**Task input:**
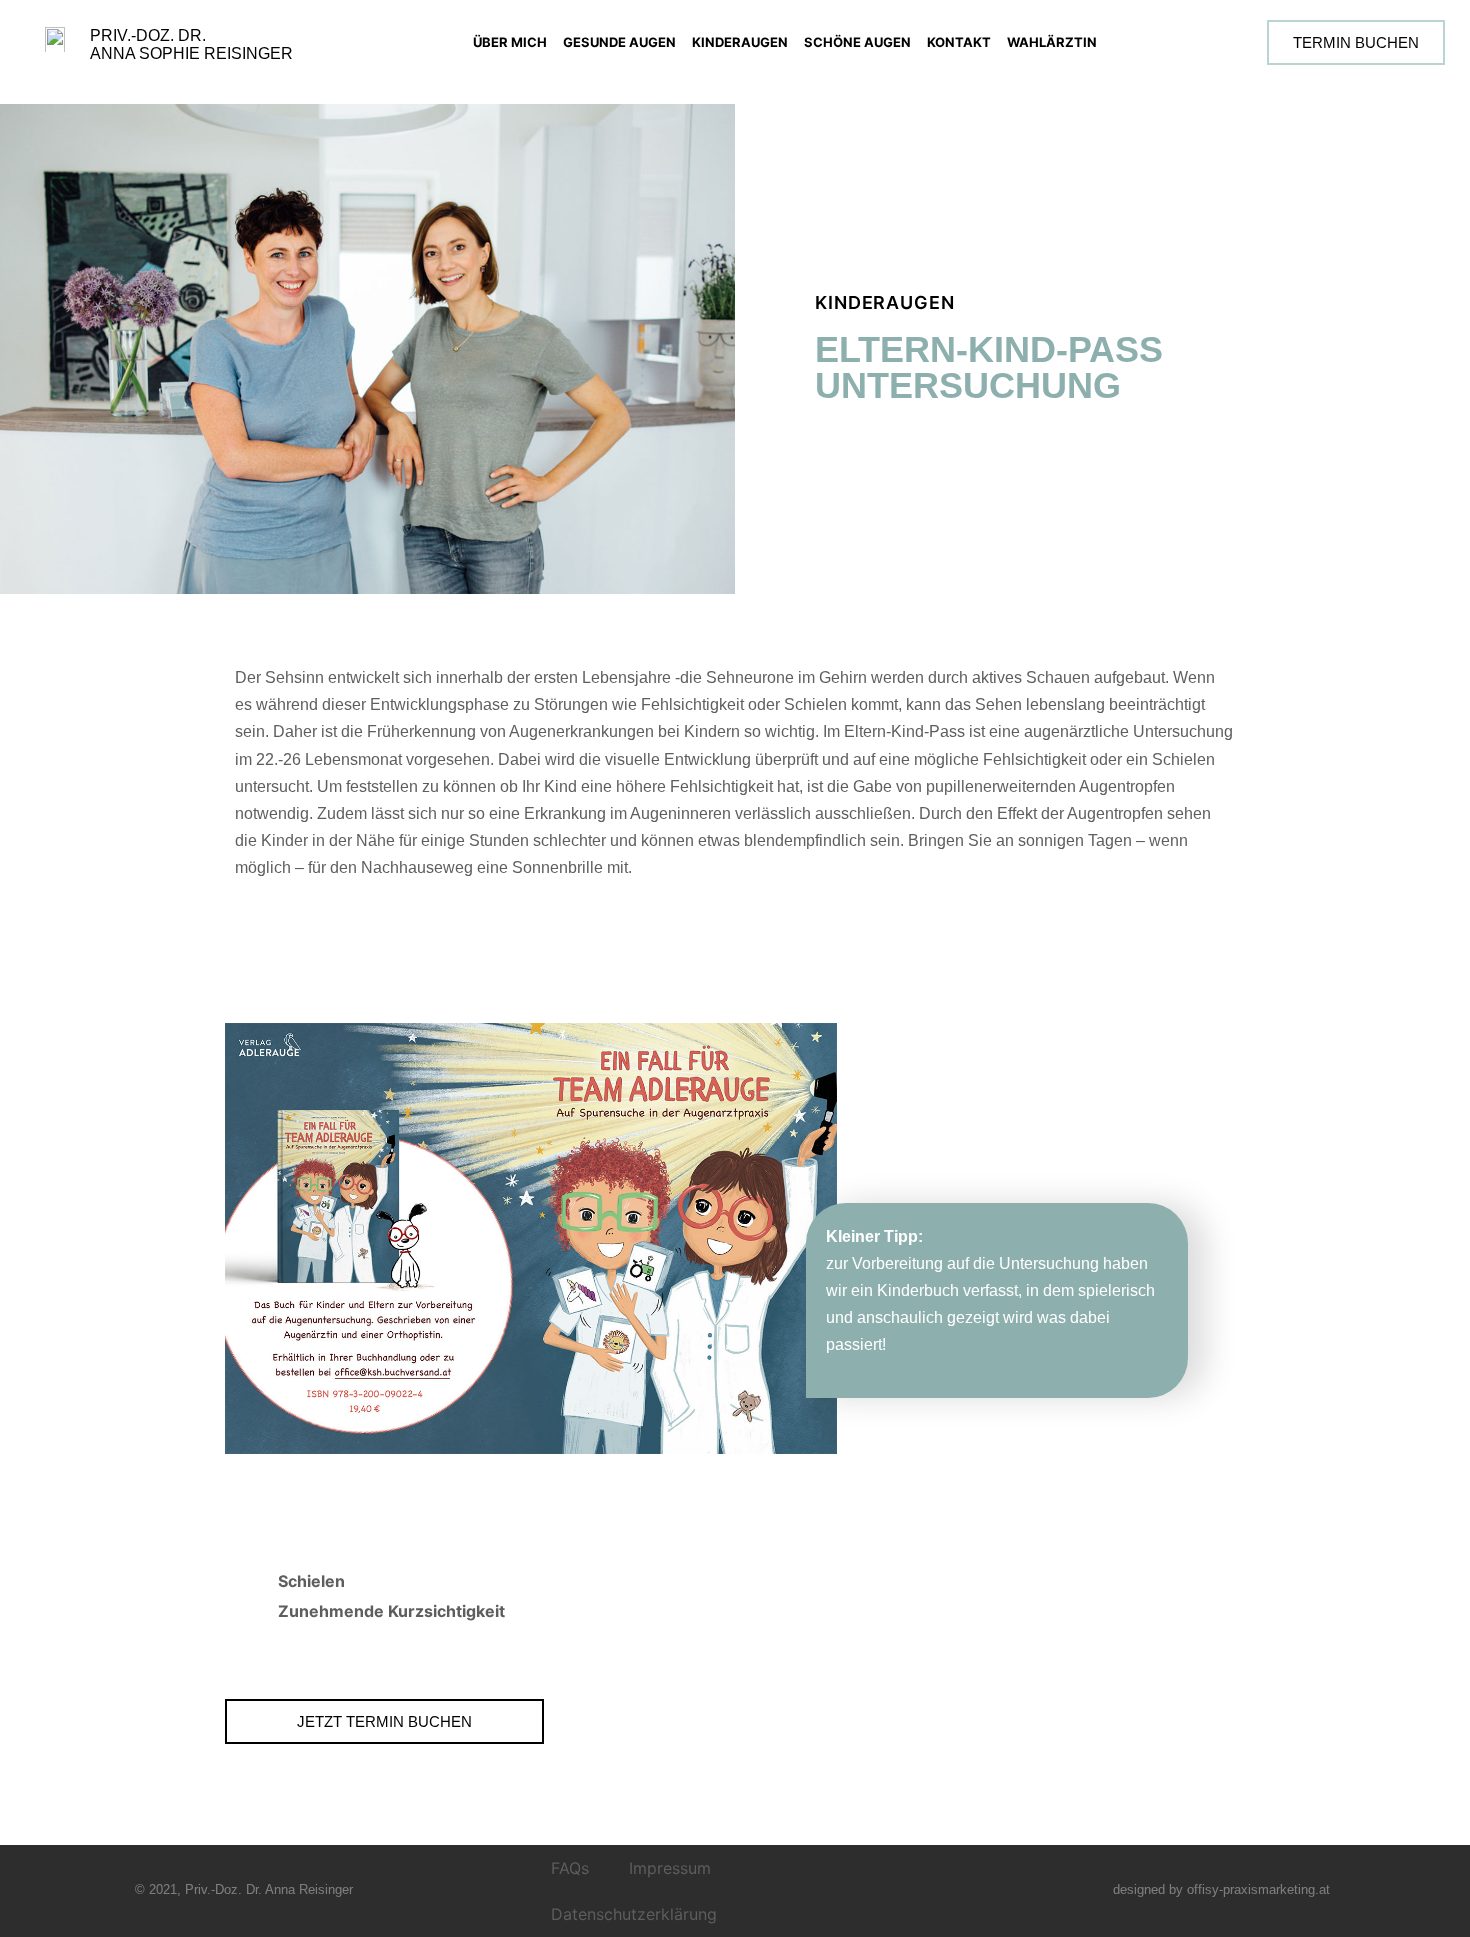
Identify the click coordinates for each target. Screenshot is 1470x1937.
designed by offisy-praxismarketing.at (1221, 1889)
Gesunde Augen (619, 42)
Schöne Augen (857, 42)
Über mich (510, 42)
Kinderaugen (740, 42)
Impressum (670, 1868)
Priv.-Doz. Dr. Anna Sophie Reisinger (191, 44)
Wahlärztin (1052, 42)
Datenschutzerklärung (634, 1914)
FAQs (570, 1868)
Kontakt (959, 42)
--
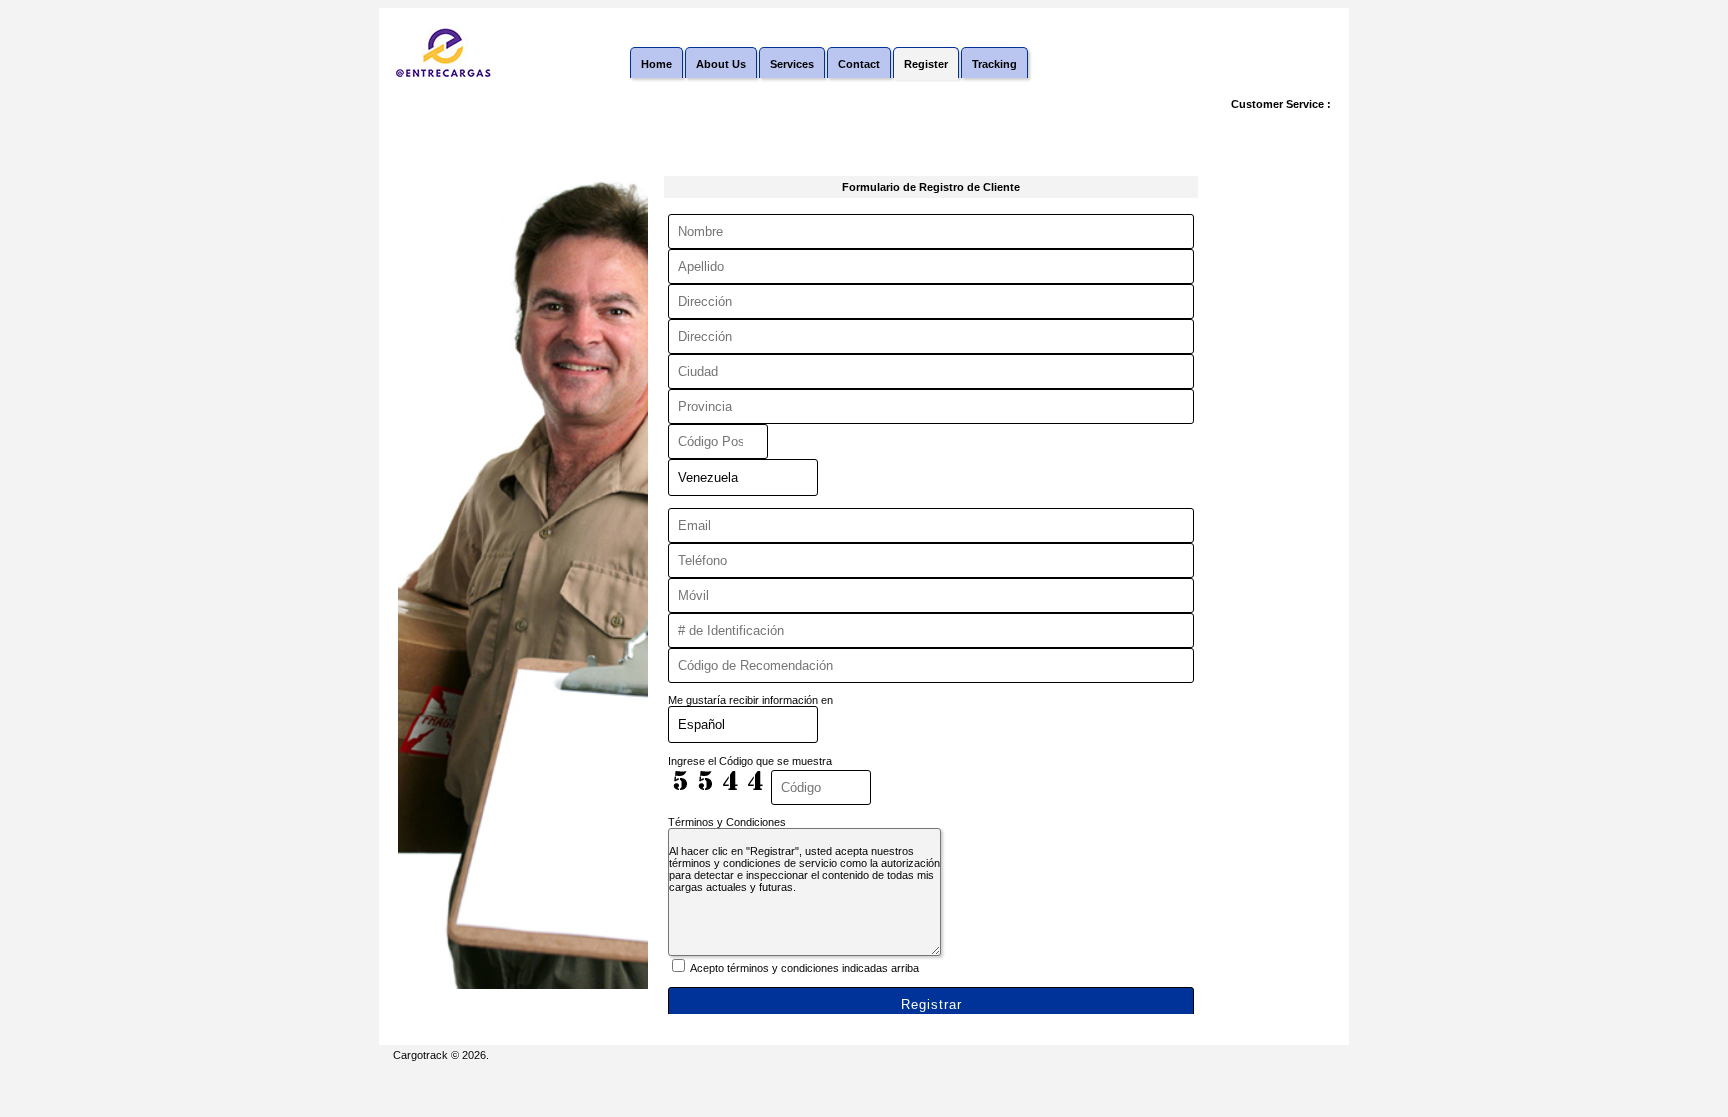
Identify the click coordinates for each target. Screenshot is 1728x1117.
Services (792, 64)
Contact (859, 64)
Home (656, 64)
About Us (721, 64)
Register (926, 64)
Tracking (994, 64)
...
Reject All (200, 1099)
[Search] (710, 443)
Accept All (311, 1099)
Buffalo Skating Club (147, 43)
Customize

**What this task involves:** Using the records above, count the lines that hold the string "click", and give back only the result.

**Task solution:** 2